Goal of the exercise:
I would like the number of lines in the data that contain the word "Франции". Please give that number alone.
========
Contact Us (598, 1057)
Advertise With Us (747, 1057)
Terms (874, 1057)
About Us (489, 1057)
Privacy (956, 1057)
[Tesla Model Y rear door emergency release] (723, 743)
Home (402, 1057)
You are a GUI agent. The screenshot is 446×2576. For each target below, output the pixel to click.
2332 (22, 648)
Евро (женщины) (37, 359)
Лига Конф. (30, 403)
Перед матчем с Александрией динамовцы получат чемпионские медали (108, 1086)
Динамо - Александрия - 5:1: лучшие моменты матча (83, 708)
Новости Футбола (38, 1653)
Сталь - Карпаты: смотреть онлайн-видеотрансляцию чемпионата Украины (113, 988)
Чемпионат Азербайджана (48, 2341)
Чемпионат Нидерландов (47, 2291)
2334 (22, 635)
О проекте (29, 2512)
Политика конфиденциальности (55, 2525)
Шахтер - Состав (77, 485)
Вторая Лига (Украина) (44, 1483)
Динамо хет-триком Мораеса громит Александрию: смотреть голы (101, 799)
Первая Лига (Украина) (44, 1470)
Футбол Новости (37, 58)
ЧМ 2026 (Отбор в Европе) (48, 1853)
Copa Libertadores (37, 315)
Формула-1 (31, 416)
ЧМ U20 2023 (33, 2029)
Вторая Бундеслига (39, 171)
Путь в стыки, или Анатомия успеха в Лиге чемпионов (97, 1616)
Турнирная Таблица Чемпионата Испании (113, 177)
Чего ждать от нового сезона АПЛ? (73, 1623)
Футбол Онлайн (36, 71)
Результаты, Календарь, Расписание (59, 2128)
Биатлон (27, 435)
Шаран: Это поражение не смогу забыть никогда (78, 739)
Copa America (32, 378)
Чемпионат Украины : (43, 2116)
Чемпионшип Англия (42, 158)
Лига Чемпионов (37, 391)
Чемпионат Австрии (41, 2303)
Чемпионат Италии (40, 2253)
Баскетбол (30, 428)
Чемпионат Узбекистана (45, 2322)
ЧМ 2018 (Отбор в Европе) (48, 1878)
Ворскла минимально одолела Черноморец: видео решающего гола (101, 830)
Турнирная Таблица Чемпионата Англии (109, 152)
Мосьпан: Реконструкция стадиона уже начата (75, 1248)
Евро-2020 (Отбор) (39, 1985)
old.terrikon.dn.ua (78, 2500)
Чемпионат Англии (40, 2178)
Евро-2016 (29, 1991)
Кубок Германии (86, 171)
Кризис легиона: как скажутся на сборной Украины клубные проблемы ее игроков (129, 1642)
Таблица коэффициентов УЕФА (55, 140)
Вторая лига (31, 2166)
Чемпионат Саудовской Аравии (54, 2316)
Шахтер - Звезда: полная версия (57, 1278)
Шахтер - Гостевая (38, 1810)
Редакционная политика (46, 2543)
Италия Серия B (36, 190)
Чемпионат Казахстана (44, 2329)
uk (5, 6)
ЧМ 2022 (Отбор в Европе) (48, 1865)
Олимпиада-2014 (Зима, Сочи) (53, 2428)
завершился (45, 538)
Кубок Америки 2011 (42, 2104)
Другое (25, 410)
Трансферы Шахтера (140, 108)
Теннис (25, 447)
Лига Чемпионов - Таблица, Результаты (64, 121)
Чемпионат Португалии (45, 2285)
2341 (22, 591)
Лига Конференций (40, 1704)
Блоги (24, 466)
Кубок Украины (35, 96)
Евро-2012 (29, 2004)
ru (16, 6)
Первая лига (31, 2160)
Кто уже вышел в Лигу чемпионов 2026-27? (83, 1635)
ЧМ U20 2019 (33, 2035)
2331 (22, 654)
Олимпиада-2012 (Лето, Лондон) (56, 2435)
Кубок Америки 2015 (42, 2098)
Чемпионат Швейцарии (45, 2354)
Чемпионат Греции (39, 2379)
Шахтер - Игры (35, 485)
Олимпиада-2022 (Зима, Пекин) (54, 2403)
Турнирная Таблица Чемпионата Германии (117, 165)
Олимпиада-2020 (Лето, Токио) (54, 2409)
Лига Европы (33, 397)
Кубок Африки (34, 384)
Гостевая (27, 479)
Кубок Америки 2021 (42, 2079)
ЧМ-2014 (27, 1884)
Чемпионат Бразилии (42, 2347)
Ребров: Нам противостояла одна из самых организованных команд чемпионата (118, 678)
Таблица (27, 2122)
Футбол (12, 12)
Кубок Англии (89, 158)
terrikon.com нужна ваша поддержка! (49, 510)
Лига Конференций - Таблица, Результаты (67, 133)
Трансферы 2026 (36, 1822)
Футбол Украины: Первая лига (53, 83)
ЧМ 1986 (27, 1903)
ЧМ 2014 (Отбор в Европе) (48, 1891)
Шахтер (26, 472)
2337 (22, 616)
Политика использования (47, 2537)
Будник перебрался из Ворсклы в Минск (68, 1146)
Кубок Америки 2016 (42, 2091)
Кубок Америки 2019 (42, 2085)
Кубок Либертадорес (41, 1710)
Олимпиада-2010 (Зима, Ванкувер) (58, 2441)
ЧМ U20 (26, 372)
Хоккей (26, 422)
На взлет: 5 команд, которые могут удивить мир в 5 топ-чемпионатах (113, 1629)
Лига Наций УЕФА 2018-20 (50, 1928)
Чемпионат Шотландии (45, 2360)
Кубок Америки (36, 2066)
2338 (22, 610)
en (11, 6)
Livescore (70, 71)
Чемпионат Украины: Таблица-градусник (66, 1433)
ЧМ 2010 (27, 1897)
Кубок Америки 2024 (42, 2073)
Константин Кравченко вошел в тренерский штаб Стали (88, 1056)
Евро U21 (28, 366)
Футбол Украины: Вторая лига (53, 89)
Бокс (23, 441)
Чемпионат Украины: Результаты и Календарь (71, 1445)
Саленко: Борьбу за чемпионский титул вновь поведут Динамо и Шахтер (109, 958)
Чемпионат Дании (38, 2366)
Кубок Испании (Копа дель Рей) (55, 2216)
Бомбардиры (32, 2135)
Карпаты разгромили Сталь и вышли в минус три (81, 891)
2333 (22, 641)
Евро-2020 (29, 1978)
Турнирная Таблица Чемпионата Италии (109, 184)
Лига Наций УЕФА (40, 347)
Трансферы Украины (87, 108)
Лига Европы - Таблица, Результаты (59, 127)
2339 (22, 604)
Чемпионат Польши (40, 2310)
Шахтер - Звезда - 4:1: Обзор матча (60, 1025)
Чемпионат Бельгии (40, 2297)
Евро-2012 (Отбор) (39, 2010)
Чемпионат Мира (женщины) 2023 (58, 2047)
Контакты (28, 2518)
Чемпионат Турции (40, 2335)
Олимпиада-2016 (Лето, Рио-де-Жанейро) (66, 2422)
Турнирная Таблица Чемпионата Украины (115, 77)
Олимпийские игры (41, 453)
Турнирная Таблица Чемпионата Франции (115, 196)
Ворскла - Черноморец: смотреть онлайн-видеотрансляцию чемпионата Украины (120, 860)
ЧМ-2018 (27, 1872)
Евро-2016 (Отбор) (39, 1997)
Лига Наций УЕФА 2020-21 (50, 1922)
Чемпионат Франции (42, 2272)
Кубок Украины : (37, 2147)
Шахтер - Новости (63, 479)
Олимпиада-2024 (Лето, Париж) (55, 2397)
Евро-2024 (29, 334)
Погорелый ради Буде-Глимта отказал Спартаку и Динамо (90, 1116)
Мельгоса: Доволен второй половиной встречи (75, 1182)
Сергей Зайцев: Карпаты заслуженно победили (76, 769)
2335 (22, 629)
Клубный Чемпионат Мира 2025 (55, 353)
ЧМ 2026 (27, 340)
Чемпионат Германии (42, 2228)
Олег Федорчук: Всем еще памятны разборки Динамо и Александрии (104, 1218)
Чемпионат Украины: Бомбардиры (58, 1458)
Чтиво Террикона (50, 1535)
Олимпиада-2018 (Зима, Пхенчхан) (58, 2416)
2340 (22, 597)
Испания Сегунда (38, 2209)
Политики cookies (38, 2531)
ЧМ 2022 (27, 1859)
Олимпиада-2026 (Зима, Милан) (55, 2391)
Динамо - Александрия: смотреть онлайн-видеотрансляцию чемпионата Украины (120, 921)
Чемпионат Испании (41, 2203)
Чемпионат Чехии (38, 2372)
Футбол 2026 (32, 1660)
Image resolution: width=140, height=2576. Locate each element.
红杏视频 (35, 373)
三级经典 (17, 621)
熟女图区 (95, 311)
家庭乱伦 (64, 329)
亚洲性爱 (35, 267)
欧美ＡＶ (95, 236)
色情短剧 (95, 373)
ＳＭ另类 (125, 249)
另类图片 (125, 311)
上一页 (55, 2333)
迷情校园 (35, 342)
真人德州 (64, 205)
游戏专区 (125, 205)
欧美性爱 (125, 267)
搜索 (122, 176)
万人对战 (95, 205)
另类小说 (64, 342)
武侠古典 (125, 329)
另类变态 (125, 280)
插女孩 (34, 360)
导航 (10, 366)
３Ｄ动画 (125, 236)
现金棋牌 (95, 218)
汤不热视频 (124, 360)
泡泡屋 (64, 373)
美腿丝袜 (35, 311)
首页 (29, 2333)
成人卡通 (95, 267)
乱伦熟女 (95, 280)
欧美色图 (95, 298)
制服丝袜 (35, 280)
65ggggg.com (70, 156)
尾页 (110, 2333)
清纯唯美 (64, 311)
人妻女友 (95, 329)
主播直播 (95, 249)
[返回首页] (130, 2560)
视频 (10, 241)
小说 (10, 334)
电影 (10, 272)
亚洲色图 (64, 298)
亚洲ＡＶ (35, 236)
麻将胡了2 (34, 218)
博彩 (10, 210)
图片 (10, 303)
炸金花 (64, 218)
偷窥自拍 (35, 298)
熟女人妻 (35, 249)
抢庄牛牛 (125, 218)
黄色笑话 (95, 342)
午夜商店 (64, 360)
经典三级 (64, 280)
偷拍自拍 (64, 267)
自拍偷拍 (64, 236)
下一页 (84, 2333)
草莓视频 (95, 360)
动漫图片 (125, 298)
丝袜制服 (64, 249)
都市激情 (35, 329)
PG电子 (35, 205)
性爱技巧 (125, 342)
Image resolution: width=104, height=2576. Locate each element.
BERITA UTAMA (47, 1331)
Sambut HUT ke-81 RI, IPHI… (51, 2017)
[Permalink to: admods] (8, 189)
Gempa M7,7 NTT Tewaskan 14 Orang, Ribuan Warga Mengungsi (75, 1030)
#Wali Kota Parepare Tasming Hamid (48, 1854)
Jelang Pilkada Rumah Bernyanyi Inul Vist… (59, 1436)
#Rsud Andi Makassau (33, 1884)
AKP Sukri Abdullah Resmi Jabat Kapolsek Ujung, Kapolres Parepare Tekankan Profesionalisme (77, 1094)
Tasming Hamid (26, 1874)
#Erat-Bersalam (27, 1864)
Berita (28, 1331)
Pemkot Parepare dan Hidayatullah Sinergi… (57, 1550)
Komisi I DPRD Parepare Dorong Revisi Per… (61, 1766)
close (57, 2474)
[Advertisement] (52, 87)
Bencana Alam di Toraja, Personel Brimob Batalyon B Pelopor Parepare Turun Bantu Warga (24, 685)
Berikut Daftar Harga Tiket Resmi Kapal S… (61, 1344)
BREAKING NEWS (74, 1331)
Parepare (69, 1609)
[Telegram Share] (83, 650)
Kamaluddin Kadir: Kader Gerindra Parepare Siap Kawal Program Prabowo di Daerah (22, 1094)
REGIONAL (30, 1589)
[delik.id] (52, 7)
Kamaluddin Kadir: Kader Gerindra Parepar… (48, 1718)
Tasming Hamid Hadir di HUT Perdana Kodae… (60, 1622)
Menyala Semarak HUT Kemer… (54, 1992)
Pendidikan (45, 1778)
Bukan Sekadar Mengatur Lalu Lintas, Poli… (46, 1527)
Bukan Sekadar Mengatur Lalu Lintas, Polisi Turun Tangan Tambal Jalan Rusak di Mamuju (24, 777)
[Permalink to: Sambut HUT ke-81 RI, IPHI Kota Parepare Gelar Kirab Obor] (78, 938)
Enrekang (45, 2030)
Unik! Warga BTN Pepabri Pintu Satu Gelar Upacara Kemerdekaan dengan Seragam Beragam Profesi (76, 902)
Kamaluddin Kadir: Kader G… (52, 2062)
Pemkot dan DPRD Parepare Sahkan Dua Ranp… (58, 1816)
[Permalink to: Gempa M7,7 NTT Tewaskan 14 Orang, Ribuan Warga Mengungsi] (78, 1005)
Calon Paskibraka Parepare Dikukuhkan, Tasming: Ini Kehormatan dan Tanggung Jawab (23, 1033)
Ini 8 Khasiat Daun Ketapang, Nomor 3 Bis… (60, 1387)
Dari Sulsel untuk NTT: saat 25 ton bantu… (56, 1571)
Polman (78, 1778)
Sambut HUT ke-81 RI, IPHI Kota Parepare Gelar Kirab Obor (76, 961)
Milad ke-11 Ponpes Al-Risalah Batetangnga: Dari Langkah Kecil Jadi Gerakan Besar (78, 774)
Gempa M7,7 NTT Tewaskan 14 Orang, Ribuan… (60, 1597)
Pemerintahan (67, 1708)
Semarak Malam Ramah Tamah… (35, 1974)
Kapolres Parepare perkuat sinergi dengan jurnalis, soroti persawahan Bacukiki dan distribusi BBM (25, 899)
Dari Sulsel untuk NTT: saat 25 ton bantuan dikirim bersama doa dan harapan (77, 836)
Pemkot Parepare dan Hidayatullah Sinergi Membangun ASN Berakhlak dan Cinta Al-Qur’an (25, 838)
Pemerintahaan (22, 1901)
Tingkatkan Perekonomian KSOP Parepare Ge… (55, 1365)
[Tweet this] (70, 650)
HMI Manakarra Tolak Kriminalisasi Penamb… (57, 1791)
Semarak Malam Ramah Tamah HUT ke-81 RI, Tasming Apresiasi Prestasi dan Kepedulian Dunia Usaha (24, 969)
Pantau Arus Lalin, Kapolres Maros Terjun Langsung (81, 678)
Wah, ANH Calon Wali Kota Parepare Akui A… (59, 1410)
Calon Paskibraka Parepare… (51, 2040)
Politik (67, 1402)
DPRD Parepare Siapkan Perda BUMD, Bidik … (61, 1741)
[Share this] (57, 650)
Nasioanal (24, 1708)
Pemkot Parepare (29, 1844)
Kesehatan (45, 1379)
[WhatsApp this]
========
Result of the task:
2